Hammerson chairman David Tyler said: "In recent weeks, investors have told us they share our view of the exceptional quality of our portfolio and that they have great confidence in our management team.

"The board has complete conviction in Hammerson's prospects as a standalone business as we pursue our plans for future growth."

The deal with Intu was set to create Britain's biggest property company, with £21 billion worth of assets across Europe.

Intu operates the Trafford Centre in Manchester, while Hammerson owns the Bicester Village and Brent Cross shopping centres.

But the takeover target said Hammerson's explanations for why it was urging shareholders to ditch the deal was "unsatisfactory", noting that Hammerson had reaffirmed its intention to go ahead with the deal as recently as March 19.
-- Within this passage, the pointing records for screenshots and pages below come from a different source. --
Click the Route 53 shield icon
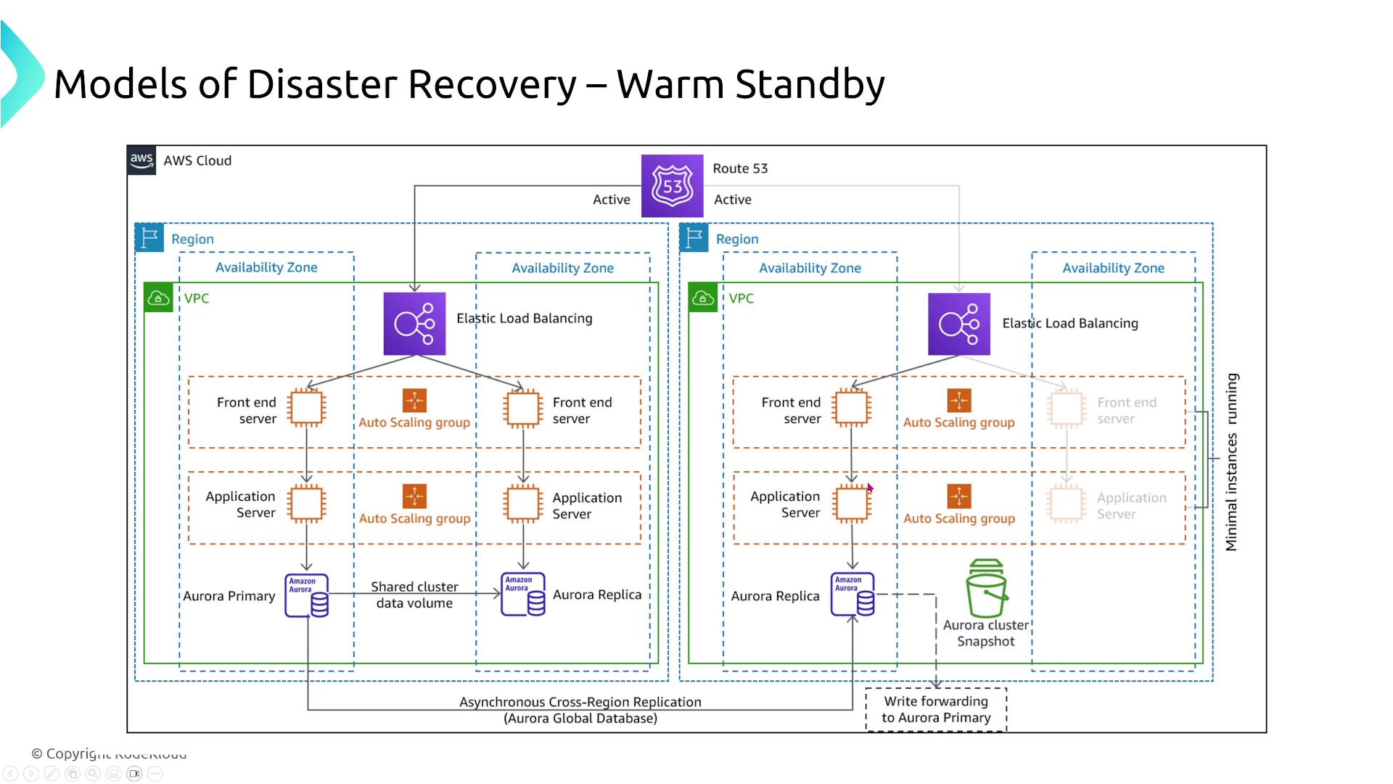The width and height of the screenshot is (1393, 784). pyautogui.click(x=672, y=186)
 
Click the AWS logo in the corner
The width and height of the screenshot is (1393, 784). pyautogui.click(x=141, y=160)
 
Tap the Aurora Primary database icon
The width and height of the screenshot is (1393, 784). pyautogui.click(x=306, y=595)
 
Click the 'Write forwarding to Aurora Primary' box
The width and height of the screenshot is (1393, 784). pyautogui.click(x=936, y=709)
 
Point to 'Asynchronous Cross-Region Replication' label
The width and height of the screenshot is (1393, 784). pyautogui.click(x=580, y=702)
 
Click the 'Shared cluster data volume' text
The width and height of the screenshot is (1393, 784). pyautogui.click(x=414, y=595)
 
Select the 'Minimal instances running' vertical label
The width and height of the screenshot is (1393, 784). pyautogui.click(x=1231, y=462)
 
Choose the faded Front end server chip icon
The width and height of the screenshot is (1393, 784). pyautogui.click(x=1066, y=408)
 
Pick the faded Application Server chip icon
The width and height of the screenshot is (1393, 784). pyautogui.click(x=1066, y=504)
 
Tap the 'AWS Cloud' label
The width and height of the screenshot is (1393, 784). pyautogui.click(x=197, y=160)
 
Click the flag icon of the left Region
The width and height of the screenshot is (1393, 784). pyautogui.click(x=149, y=237)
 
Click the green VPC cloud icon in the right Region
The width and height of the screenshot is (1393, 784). pyautogui.click(x=702, y=298)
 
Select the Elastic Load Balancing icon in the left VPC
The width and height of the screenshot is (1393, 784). pyautogui.click(x=414, y=324)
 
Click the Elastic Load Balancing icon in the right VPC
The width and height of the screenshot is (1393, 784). pyautogui.click(x=959, y=324)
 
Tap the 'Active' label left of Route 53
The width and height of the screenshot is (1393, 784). pyautogui.click(x=611, y=200)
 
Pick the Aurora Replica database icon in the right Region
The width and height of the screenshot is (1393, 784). pyautogui.click(x=852, y=595)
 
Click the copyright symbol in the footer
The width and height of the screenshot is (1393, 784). pyautogui.click(x=37, y=754)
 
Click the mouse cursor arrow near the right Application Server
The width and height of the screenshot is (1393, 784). pyautogui.click(x=870, y=489)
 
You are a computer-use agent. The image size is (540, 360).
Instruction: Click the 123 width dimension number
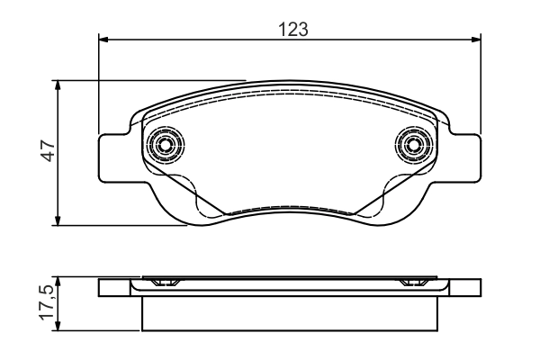coord(293,30)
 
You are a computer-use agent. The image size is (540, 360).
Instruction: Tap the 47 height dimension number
coord(48,151)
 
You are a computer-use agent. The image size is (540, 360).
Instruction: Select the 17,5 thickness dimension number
coord(47,302)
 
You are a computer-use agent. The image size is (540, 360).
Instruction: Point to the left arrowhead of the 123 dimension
coord(104,40)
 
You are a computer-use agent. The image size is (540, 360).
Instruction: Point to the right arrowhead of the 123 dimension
coord(476,40)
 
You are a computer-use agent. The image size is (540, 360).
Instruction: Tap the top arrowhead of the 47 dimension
coord(58,86)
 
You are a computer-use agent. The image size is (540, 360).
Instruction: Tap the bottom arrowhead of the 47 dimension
coord(58,220)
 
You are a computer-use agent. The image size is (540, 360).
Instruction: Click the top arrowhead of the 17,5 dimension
coord(58,282)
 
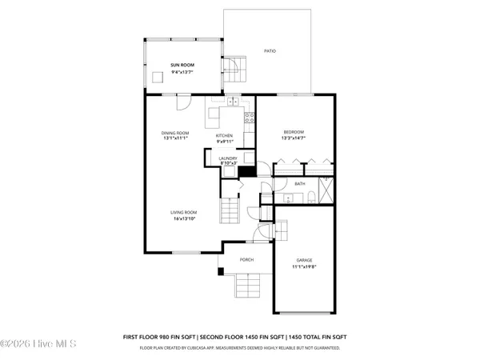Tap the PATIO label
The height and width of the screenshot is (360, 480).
tap(270, 51)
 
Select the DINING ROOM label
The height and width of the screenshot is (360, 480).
tap(175, 132)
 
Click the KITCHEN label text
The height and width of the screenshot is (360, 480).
tap(225, 136)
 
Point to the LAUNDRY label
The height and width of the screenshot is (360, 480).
tap(228, 158)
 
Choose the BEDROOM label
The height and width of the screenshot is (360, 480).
tap(294, 131)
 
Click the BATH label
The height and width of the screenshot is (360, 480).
tap(300, 184)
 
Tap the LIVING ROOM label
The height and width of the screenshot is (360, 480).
tap(183, 213)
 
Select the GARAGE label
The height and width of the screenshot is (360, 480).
tap(304, 260)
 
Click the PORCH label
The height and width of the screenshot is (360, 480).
tap(247, 260)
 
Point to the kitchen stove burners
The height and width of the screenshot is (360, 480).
tap(249, 120)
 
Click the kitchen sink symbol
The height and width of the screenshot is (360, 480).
tap(233, 102)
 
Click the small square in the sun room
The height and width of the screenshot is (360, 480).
tap(157, 74)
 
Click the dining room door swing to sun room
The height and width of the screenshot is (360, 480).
tap(183, 102)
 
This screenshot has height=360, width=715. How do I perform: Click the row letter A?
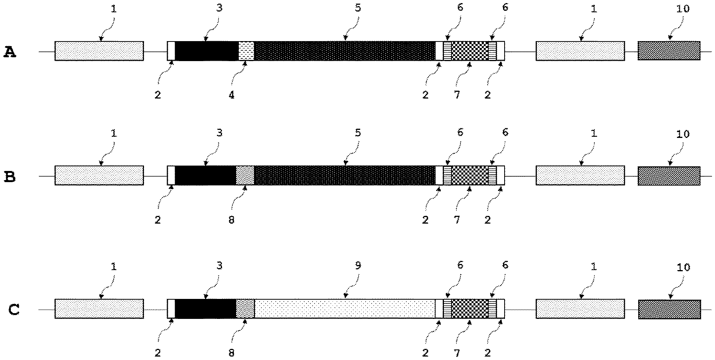click(10, 52)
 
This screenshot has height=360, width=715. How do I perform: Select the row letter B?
click(10, 176)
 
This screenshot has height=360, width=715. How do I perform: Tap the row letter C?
click(14, 309)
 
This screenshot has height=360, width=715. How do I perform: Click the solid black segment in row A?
click(207, 51)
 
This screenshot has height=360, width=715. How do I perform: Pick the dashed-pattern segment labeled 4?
click(246, 51)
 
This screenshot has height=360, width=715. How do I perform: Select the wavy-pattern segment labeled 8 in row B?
click(245, 176)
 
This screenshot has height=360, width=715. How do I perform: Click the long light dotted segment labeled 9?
click(344, 309)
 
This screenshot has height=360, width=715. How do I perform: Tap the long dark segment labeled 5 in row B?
click(344, 176)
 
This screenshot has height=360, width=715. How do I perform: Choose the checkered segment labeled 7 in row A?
click(470, 51)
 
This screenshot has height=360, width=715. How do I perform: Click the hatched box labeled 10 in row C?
click(669, 309)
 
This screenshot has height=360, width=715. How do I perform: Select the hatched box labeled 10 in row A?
click(669, 51)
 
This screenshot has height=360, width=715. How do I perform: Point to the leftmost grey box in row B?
click(99, 176)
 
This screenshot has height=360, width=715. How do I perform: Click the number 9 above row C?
click(358, 265)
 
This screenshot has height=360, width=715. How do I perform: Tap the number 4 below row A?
click(232, 95)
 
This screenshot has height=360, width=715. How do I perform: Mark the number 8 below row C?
click(232, 353)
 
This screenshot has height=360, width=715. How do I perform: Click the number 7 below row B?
click(457, 220)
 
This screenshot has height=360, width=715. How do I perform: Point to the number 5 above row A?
click(358, 8)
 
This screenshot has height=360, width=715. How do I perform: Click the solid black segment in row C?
click(205, 309)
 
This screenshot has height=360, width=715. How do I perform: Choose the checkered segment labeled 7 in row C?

"The board of Intu is entirely confident of Intu's commercial future and prospects. The trading update issued yesterday underlined the key strengths of Intu's business," Intu said.

The company said it would update shareholder on its plans "in due course", and that its board will be meeting to discuss Hammerson's new position.

If shareholders decide to follow Hammerson's recommendation, it would bring an end to months of takeover posturing in the retail property market.

French shopping centre firm Klepierre walked away from a potential deal with Hammerson last week, after holding a meeting with its takeover target to table a £5.04 billion proposal worth 635p per share.

Klepierre said it would not make a formal offer because Hammerson "did not provide any meaningful engagement".

Hammerson, meanwhile, had branded Klepierre's overtures "wholly inadequate" and "entirely opportunistic".

Intu has since responded that the development in Watford will not be in doubt.  David Fischel, intu chief executive, praised the retail company for its recent "strong operating performance".

He said: “It was a record three months for retailer demand as we signed 60 new leases, with high quality names increasing their presence with intu and great new brands coming to our shopping centres for the first time.

"Our prime centres continue to outperform as retailers and shoppers gravitate towards the best locations. We have a very concentrated portfolio. Over 80 per cent of our UK gross asset value is comprised of 10 centres, all PMA ranked top-25 UK centres and some of the largest and most popular retail and leisure destinations in the country."